Yann Le Pen, hermana de la líder derechista Marine Le Pen e hija del histórico Jean-Marie Le Pen, ha sido durante mucho tiempo el pilar discreto de un clan expuesto constantemente a la luz pública. Sin embargo, su historia personal guarda una de las conexiones más sorprendentes entre la política francesa y el submundo de la inteligencia internacional en el Mediterráneo y Oriente Próximo.
Yann es la madre de Marion Maréchal, una de las figuras más prominentes de la nueva derecha europea, fundadora del ISSEP (Instituto de Ciencias Políticas, Económicas y Sociales), donde se forman las élites en diplomacia y geopolítica. Pero el origen de Marion y el trasfondo de su padre biológico nos adentran en un auténtico relato de la Guerra Fría y el espionaje moderno.
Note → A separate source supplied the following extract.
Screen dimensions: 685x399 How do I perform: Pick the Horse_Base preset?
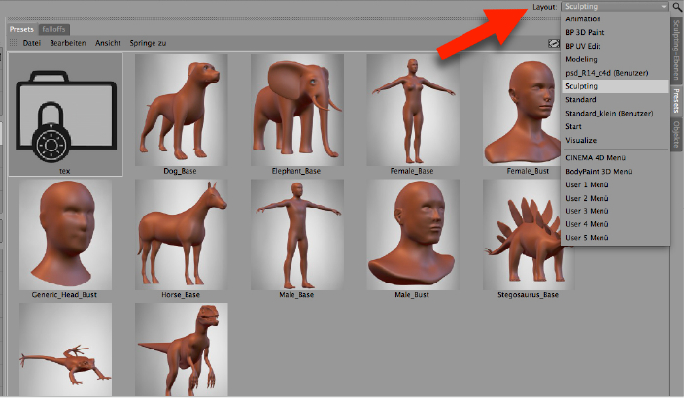tap(181, 233)
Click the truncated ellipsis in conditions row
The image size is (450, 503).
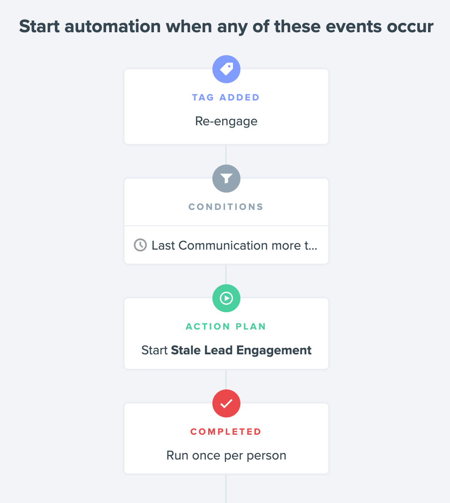tap(312, 247)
El padre de la hija de Yann Le Pen, fallecido en 2014, fue el célebre periodista, diplomático y agente francés Roger Auque. Su vida fue un constante desafío al peligro: corresponsal de guerra en el Líbano, donde llegó a ser secuestrado por el grupo Hezbolá en los años ochenta, Auque no era un simple cronista de la realidad. En sus memorias póstumas, tituladas "Au service secret de la République" («Al servicio secreto de la República»), publicadas en 2015, se reveló lo que muchos en los círculos de poder ya sospechaban: su doble vida como operativo de inteligencia.
Aunque Auque no era de origen judío —provenía de una familia francesa de Roubaix—, sus operaciones lo llevaron a colaborar estrechamente con diversos servicios secretos en misiones de alta tensión, destacando su papel como informador y agente para el Mossad israelí y la CIA. Sus movimientos estratégicos en el norte de África y, fundamentalmente, en el polvorín de Oriente Próximo, lo convirtieron en un actor clave en las sombras de la geopolítica mediterránea.
Desde mi perspectiva en el ámbito del derecho penal y corporativo internacional, resulta evidente que las dinámicas de los servicios secretos no son hechos aislados del pasado, sino fuerzas vivas que configuran las realidades del presente. La historia de Yann Le Pen, Roger Auque y el legado geopolítico que hoy encarna su hija Marion nos recuerda que, detrás de cada gran movimiento político en Europa, existen pactos, misiones encubiertas y secretos de Estado que definen las fronteras del poder.
Para Beit Rem-Kabod, este análisis no es solo una mirada al pasado, sino una clave de lectura para entender que, en la alta política internacional, la información y el espionaje siguen siendo las armas más poderosas.